_TASK INSTRUCTIONS_:
Extract every line from the entries below that contains the string "showing", matching its case exactly.
....................
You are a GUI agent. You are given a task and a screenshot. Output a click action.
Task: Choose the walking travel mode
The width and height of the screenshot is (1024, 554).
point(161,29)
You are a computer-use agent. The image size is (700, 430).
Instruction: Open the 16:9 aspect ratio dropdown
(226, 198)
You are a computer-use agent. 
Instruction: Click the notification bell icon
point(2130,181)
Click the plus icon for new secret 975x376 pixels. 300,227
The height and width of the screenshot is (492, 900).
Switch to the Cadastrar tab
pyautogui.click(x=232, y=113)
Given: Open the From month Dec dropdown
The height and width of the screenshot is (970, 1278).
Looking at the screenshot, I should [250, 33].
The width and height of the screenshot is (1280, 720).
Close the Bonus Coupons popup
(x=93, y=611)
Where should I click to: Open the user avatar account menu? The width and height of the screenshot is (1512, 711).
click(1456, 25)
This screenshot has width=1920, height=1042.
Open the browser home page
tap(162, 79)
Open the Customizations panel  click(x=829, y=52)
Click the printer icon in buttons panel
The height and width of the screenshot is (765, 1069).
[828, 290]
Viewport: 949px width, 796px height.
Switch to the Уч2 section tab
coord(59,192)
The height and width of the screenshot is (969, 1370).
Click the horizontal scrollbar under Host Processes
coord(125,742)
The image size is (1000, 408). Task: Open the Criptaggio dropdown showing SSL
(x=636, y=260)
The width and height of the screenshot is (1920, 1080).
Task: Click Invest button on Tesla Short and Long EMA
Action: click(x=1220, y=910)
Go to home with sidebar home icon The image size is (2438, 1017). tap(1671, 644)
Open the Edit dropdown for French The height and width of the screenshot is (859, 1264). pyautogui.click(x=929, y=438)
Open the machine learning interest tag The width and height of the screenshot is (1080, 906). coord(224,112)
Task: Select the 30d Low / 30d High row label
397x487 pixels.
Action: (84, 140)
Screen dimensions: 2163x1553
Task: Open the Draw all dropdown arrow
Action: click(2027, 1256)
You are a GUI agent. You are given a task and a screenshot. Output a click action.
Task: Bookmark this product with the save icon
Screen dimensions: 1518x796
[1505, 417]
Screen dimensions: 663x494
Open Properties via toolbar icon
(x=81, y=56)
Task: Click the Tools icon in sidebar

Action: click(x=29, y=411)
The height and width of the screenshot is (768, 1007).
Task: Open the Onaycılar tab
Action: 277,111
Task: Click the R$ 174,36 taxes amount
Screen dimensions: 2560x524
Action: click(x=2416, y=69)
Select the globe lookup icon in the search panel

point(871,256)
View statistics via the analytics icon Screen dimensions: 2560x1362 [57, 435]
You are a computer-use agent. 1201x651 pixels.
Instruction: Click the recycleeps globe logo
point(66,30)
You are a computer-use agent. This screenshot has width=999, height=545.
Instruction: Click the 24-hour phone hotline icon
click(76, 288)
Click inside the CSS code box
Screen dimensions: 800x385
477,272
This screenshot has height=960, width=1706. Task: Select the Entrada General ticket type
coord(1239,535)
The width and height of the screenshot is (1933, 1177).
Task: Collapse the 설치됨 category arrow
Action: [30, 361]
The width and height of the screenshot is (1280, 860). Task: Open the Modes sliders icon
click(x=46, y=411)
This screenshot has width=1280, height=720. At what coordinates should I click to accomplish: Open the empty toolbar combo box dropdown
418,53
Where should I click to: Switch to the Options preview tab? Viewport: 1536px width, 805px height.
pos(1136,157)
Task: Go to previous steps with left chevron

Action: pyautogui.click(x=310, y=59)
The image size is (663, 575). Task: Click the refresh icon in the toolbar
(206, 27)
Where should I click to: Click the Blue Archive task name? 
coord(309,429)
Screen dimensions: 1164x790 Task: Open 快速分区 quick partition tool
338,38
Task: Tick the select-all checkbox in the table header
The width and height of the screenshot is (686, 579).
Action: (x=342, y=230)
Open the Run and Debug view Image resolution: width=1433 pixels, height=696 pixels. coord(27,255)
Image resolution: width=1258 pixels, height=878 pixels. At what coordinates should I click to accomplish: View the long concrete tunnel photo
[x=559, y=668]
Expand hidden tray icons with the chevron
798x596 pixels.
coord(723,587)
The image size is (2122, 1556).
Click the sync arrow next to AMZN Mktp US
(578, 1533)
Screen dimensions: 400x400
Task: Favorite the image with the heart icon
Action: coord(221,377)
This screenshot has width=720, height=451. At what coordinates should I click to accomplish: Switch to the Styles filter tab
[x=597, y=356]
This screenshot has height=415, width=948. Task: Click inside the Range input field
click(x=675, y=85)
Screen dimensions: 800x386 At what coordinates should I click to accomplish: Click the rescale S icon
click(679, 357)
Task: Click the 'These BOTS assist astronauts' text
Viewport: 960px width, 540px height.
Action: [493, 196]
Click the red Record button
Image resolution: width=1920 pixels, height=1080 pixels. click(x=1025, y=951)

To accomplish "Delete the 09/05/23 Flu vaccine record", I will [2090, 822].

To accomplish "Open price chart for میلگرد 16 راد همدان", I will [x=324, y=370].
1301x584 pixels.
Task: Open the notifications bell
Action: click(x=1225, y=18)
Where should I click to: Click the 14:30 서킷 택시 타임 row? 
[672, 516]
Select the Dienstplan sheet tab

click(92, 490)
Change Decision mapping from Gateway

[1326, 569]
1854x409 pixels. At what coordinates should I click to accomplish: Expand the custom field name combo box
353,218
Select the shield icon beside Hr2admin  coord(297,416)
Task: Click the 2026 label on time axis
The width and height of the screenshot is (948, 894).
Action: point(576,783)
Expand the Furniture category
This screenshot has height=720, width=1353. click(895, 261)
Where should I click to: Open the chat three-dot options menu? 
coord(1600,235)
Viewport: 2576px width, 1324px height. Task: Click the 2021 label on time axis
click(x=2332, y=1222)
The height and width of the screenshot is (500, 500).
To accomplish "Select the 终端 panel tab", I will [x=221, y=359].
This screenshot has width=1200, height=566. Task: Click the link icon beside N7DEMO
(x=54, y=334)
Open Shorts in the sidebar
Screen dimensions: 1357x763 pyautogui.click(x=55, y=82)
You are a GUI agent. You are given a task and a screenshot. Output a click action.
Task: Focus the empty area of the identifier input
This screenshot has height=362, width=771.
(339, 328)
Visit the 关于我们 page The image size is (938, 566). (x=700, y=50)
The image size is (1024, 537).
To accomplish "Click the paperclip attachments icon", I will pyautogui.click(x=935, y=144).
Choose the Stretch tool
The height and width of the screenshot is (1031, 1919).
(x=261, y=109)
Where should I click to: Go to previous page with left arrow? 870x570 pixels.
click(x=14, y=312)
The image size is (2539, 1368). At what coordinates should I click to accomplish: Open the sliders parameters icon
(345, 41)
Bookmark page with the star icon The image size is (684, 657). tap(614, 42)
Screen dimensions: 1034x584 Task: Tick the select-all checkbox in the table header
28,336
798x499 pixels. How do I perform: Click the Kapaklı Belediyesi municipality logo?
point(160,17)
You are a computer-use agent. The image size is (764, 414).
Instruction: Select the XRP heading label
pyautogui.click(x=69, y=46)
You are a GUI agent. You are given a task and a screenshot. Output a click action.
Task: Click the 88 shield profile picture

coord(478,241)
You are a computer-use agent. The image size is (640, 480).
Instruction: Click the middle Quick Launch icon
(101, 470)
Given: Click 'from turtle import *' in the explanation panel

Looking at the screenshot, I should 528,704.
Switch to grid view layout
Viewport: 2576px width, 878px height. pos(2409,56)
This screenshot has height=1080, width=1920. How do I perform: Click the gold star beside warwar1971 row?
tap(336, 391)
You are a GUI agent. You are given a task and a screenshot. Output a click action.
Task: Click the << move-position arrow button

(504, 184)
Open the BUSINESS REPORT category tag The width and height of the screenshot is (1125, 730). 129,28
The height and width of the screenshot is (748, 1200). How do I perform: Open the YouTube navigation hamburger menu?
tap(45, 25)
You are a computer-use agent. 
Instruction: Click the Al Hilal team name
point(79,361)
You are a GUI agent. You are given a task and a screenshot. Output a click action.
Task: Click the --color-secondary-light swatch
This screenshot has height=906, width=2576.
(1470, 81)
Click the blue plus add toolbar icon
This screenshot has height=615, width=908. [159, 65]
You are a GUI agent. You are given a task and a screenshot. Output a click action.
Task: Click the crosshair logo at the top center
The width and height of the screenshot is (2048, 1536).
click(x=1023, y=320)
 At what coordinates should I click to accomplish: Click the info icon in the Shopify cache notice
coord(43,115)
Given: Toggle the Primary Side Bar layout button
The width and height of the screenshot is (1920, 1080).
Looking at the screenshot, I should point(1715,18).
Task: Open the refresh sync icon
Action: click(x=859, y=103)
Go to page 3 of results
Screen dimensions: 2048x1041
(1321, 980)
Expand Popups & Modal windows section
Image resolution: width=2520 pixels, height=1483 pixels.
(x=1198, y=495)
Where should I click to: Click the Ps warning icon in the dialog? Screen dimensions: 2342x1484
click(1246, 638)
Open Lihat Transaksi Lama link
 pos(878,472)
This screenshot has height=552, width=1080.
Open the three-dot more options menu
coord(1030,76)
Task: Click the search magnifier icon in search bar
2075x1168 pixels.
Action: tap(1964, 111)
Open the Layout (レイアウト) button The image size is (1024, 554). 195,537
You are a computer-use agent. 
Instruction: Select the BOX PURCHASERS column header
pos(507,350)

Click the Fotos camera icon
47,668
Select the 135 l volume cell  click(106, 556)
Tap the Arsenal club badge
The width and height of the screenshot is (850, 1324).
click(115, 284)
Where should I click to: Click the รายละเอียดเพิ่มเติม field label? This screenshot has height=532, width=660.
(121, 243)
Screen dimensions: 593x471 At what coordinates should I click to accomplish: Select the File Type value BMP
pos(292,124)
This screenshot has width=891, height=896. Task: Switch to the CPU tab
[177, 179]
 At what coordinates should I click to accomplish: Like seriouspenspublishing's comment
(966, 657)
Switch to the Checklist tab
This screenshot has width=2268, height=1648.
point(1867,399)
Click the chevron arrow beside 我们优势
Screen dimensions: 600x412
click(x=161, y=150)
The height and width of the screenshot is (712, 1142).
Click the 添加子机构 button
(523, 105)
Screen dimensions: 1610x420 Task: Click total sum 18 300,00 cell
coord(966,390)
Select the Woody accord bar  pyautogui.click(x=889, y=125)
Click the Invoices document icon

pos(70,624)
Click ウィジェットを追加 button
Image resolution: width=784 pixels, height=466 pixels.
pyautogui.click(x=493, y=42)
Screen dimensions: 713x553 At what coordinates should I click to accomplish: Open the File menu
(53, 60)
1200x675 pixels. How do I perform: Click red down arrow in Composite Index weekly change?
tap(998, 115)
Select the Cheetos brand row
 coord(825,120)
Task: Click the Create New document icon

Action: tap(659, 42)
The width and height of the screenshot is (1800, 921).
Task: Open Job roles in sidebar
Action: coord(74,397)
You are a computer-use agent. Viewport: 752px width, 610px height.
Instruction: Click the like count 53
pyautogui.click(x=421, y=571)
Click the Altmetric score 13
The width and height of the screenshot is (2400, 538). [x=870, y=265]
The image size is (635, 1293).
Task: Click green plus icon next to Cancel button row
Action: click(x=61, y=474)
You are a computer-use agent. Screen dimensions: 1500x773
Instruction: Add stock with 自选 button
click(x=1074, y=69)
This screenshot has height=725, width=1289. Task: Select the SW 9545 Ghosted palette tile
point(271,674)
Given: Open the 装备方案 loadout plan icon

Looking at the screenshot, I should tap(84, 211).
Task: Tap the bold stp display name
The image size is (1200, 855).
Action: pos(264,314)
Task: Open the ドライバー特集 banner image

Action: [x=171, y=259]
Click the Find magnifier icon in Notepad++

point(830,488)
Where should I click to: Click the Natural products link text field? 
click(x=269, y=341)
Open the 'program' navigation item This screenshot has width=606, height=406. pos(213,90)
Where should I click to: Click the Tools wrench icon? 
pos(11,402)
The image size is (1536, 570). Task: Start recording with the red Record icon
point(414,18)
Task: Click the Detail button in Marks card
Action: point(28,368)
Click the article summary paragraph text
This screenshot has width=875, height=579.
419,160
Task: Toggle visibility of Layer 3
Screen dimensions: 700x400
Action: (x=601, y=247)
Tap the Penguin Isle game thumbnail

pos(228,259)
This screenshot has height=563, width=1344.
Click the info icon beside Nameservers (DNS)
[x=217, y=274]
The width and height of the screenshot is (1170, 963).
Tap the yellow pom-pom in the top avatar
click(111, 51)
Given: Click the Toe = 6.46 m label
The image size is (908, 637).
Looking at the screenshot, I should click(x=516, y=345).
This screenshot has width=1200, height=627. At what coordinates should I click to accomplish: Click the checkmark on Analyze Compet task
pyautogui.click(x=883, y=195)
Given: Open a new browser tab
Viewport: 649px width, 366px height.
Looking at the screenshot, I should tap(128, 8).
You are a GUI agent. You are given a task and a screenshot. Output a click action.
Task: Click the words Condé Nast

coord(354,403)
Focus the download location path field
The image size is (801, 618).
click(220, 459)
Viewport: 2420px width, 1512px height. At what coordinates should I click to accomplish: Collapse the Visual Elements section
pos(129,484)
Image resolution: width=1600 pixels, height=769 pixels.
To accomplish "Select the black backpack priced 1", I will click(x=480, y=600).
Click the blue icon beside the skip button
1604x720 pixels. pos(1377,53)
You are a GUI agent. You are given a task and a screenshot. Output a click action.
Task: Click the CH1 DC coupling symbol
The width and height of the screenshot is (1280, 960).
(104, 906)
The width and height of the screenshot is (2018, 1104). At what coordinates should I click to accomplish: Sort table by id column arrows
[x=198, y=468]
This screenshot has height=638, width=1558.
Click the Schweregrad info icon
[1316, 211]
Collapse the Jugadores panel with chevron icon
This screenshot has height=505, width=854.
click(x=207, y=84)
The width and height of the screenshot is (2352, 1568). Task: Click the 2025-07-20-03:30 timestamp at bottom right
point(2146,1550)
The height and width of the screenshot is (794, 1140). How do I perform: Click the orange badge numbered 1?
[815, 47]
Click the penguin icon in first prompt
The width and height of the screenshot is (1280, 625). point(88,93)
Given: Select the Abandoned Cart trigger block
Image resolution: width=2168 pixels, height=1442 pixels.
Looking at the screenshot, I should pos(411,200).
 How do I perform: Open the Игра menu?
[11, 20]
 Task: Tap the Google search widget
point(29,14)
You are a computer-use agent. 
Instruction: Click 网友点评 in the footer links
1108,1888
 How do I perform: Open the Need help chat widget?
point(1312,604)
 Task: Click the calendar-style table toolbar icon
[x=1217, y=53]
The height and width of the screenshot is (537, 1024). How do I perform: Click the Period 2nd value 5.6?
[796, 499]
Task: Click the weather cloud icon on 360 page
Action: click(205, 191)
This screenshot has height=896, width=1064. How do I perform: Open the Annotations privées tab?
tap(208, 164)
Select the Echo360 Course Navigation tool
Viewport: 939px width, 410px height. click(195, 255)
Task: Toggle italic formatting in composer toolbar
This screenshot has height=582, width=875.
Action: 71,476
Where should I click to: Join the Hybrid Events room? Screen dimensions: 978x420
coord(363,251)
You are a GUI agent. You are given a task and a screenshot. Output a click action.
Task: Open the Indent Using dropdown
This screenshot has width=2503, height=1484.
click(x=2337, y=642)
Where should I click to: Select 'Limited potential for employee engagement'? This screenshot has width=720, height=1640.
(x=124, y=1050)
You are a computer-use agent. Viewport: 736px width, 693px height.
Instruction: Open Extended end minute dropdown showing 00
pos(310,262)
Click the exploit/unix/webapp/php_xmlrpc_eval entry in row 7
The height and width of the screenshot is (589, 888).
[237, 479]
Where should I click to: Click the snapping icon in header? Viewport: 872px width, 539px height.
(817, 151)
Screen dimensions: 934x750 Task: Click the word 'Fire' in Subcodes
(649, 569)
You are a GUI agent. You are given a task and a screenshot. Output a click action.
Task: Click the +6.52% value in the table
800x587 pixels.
....................
_THE REPLY_:
The image size is (1000, 408). Task: Open the Criptaggio dropdown showing SSL
Instruction: Open Extended end minute dropdown showing 00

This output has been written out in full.